> Excerpt to read
OSF: Open Science Framework

we’ll use the OSF (https://osf.io/), which is a user-friendly project management platform
- provides persistant URLs
- user-friendly (drag-and-drop)
- popular for open storage of data, materials, and analyses
also offers pre-registration and pre-print storage
can also be connected to Dropbox, Google Drive, GitHub and GitLab
- but this requires you to have your data and analyses stored on these services, the security of which cannot be guaranteed long-term
if you don’t already have an OSF account, click the ‘sign up’ button at the top right of the OSF homepage

Our first OSF repo

we’ll start by creating a new OSF project

Sign in to the OSF
Click on ‘Create new project’
- provide a name such as ‘Open Science Practices: Reproducibility coursework (SoSe2024)’
- Important: set storage location to Germany - Frankfurt or some other place relevant for your institution (for legal Data Protection reasons)
- add some concise description
Navigate to your project and explore the page and tabs

Private or public

you should notice near the top right corner a button ‘Make Public’
- this tells you that your project is currently private
- this means nobody can see it but you (or any collaborators you add)

> Extracted material
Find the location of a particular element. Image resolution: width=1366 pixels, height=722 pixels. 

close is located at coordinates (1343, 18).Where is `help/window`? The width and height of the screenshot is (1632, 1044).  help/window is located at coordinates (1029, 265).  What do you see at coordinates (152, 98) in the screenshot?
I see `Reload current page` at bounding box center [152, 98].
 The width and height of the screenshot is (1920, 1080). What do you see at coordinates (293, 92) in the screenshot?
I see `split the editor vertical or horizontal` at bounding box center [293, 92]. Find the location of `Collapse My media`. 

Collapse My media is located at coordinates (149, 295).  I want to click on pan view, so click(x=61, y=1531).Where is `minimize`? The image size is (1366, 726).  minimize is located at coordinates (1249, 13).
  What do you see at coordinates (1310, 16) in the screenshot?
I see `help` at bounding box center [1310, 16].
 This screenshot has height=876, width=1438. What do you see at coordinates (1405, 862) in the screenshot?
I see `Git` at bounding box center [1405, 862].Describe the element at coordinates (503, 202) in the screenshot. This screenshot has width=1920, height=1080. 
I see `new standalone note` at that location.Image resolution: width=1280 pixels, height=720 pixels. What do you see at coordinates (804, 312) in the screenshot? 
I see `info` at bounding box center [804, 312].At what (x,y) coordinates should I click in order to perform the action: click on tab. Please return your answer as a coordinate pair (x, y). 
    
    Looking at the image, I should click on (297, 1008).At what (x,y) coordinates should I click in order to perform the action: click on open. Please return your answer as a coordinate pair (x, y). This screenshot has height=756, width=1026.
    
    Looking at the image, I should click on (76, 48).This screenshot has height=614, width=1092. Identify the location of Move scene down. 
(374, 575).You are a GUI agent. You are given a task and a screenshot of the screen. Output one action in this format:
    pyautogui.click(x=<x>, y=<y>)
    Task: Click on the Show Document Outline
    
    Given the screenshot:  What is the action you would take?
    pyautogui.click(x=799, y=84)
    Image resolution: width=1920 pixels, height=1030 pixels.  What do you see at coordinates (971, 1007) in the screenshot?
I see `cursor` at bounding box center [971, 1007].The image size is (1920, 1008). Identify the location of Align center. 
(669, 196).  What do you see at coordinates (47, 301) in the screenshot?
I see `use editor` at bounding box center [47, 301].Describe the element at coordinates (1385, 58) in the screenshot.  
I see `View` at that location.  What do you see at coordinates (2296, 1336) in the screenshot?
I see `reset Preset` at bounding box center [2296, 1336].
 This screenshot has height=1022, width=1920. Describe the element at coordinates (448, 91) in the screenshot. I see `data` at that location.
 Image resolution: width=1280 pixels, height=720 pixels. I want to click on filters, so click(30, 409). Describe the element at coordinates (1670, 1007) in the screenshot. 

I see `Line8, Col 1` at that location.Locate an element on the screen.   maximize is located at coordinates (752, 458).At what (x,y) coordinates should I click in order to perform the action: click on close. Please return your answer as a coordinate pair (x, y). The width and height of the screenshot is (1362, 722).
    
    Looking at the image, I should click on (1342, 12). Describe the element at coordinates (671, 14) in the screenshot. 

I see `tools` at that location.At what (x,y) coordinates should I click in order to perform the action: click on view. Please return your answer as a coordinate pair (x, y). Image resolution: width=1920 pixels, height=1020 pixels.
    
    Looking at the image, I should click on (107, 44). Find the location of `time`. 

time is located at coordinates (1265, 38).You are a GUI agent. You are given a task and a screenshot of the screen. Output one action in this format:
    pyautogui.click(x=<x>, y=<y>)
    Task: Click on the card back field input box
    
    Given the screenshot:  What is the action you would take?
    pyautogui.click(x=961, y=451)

> What the exercise asks
Copy the OSF excerpt word for word, from "you should notice" to "collaborators you add)". Work only from the OSF excerpt.

> Worked answer
you should notice near the top right corner a button ‘Make Public’
- this tells you that your project is currently private
- this means nobody can see it but you (or any collaborators you add)